───── Blocco di testo ─────
Alla luce della riportata norma non si vede come il piano piloty, che altro non è che l’area a giorno del piano terra, sulla quale insistono i pilastri dell’edificio condominiale, e gli altri ambienti facenti parte dell’edificio e del cortile di esso e destinati all’uso collettivo di tutti i condomini, possano essere sottratti alla loro destinazione legale.

L’art. 201, del medesimo corpo normativo si premura di premettere che “Le disposizioni contenute nel presente Titolo costituiscono parte integrante del contratto di assegnazione definitiva dell’alloggio cooperativo e di mutuo edilizio individuale stipulato o da stipularsi tra il socio e la cooperativa cui egli appartiene e la Cassa depositi e prestiti”. Per quel che prima si è chiarito la circostanza che la liquidità possa essere stata assicurata dall’ordinario sistema bancario non fa venir meno il vincolo di destinazione.

Converge, peraltro, sullo stesso risultato la disciplina codicistica del condominio e, in particolare/la previsione di cui all’art. 1117, a mente della quale rientrano indubbiamente fra le parti comuni quelle fatte oggetto della riserva della cooperativa edilizia con gli atti di assegnazione.
───── Record forniti ─────
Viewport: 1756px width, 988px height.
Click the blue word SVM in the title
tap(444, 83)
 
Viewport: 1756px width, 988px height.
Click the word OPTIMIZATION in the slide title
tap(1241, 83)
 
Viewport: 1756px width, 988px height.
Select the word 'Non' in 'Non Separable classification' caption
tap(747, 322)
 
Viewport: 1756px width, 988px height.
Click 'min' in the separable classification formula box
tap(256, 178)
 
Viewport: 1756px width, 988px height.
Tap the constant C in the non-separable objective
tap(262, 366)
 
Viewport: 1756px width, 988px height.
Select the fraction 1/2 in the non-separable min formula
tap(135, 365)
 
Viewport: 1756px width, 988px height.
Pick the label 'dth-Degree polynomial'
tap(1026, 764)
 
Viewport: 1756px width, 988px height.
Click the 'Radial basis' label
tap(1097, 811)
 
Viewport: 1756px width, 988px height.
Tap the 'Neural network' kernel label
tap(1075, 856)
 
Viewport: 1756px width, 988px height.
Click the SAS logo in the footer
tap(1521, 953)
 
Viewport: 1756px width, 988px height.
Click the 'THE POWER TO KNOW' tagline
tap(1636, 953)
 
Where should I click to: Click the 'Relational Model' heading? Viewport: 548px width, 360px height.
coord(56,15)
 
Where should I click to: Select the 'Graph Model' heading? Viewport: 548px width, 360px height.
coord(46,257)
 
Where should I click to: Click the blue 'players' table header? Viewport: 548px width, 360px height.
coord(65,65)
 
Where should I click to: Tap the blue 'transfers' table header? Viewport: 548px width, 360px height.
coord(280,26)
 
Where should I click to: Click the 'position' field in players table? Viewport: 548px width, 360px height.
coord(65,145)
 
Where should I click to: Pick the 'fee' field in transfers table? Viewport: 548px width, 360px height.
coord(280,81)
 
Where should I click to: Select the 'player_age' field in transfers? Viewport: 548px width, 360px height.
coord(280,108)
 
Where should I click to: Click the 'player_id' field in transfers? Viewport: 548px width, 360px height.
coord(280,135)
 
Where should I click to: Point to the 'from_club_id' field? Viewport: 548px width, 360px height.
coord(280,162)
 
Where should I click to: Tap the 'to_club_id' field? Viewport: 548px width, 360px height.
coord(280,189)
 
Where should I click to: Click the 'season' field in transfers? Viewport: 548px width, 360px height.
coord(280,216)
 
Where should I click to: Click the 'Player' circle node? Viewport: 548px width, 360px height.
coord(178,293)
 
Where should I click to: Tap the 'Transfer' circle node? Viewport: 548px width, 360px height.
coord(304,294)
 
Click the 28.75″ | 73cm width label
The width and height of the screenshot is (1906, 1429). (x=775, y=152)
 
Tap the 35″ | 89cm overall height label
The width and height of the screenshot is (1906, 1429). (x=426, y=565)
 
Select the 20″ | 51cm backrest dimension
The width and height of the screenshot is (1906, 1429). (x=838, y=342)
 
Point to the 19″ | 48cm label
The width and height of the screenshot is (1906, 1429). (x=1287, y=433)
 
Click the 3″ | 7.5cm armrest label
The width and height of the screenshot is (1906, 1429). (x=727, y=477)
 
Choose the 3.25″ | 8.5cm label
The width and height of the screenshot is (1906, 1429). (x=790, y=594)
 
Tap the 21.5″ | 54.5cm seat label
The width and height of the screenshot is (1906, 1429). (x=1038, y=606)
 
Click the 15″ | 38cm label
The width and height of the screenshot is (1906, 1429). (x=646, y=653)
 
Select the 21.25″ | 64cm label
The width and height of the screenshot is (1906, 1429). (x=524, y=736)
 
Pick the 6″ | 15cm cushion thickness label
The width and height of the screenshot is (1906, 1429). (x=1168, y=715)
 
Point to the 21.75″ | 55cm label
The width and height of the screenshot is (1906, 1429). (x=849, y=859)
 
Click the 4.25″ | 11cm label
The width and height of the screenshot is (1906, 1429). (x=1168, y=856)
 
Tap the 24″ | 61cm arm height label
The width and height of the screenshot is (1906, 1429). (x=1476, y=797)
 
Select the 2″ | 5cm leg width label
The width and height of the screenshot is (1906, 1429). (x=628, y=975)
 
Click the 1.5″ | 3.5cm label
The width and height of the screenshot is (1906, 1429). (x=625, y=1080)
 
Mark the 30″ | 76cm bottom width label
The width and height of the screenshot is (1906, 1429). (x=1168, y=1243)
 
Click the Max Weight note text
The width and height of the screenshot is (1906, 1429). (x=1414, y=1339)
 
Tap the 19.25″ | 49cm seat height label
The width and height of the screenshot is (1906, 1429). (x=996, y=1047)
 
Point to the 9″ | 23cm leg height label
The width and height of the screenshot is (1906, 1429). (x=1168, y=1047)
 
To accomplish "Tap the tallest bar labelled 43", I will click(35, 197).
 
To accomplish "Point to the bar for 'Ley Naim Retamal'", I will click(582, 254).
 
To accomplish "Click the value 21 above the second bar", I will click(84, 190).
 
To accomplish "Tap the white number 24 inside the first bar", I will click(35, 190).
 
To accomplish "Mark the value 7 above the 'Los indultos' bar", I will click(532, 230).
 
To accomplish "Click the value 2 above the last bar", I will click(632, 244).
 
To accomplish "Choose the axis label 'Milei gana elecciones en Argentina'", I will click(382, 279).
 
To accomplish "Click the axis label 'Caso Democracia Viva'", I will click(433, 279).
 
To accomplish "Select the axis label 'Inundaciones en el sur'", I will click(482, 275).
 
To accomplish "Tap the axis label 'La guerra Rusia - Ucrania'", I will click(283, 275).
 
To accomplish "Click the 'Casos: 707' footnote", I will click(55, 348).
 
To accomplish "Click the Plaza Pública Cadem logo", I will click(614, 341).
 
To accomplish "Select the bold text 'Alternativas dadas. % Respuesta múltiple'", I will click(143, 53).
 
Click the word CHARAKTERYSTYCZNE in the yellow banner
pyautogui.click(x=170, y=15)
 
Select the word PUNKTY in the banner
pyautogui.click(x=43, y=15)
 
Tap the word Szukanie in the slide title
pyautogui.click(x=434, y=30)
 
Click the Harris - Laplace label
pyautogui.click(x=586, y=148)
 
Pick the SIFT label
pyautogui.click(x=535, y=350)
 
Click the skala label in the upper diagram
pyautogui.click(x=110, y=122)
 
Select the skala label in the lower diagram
─────
## Completa quanto segue
[A] Ritrascrivi senza modifiche il brano del testo sulle parti comuni condominiali che si apre con le parole contenenti "L’art. 201, del" e si chiude con "atti di assegnazione.".
[B] Prosegui il testo sulle parti comuni condominiali dal punto in cui si interrompe.
I record provengono da un'altra fonte.

## Serie di risposte
[A]
L’art. 201, del medesimo corpo normativo si premura di premettere che “Le disposizioni contenute nel presente Titolo costituiscono parte integrante del contratto di assegnazione definitiva dell’alloggio cooperativo e di mutuo edilizio individuale stipulato o da stipularsi tra il socio e la cooperativa cui egli appartiene e la Cassa depositi e prestiti”. Per quel che prima si è chiarito la circostanza che la liquidità possa essere stata assicurata dall’ordinario sistema bancario non fa venir meno il vincolo di destinazione.

Converge, peraltro, sullo stesso risultato la disciplina codicistica del condominio e, in particolare/la previsione di cui all’art. 1117, a mente della quale rientrano indubbiamente fra le parti comuni quelle fatte oggetto della riserva della cooperativa edilizia con gli atti di assegnazione.

[B]
Riserva che non avrebbe potuto essere posta, in quanto la cooperativa, ultimata la costruzione, ha il dovere di assegnare ai soci, che, quindi, divengono condomini, non solo alloggi, garage e cantine di proprietà esclusiva, ma, pro quota indivisa, ogni altra parte dell’edificio, del cortile, di ambienti, locali ed aree accessorie d’uso comune.

Invero, è evidente, a questo punto del ragionamento, che la finalità dell’intervento edilizio e di mutualità della cooperativa, la quale esaurisce il suo scopo sociale con la conclusione del suo programma edificatorio, senza che residui anelito giuridicamente tutelabile al perseguimento di interessi lucrativi, non consentiva di lecitamente porre la riserva.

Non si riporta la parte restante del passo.